Pesepakbola Persib Bandung, Atep (7) berebut bola dengan pesepakbola Persebaya Surabaya, Okzone (44) dalam lanjutan …
Pemain baru terakhir yang tampil brilian sepanjang musim adalah
Muhammad Taufiq. Tubuhnya kecil dan tidak mencerminkan sosok ideal
seorang gelandang bertahan, namun pemain kelahiran Tarakan, 28 tahun
silam, memiliki kecerdasan taktikal di atas rata-rata yang memungkinkan
dirinya untuk memainkan pertahanan zonal dengan sangat baik. Gaya
bermain pemain yang didatangkan dari Persebaya 1927 sedikit banyak
mengingatkan saya pada Leon Britton di Swansea City, karena selain bagus
dalam menjalankan pertahanan zonal, Taufiq juga memiliki kemampuan
distribusi bola yang mumpuni. Pemain bertinggi 164 cm ini adalah
pelengkap ideal bagi Hariono yang meski akurasi umpannya berkembang
pesat, tetap saja lebih berkarakter destroyer.
Faktor berikutnya adalah kemampuan para pemain pelapis untuk
tampil brilian tatkala para pemain kunci sedang absen atau menurun. Dua
contoh paling kentara adalah Atep dan Ferdinand Sinaga.
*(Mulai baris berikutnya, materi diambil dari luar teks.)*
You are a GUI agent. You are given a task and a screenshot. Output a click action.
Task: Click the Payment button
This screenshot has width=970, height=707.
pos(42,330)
Atep, meskipun
memiliki jabatan wakil kapten, bukan merupakan pemain inti Persib.
Penampilan apik M. Ridwan di sayap kanan memaksa pemain kelahiran
Cianjur ini merelakan posnya sebagai pemain inti. Namun, meski hanya
berstatus sebagai pelapis, Atep mampu menjalankan peran M. Ridwan dengan
sangat baik ketika pemain asal Semarang tersebut menunaikan ibadah haji
baru-baru ini.
Hal yang sama terjadi pada Ferdinand Sinaga, yang sekaligus
menjadi faktor keempat penampilan apik Persib musim ini. Dengan torehan
21 gol, Coulibaly adalah penantang serius Boaz Solossa dalam bursa
pencetak gol terbanyak Liga Super Indonesia musim lalu bersama Sergio
van Dijk. Namun, musim ini, kilau tersebut tak lagi terlihat akibat
cedera engkel akut yang menderanya pada awal musim. Coulibaly gagal
mengembalikan performanya seperti pada musim lalu. Ketidakberuntungan
Coulibaly ini menjadi berkah bagi Ferdinand. Pemain didikan Persib
junior ini justru mampu menjadi tumpuan lini depan Persib. Penampilan
apik Ferdinand tersebut juga akhirnya diteruskan di level timnas ketika
ia bersinar pada perhelatan Asian Games Incheon lalu.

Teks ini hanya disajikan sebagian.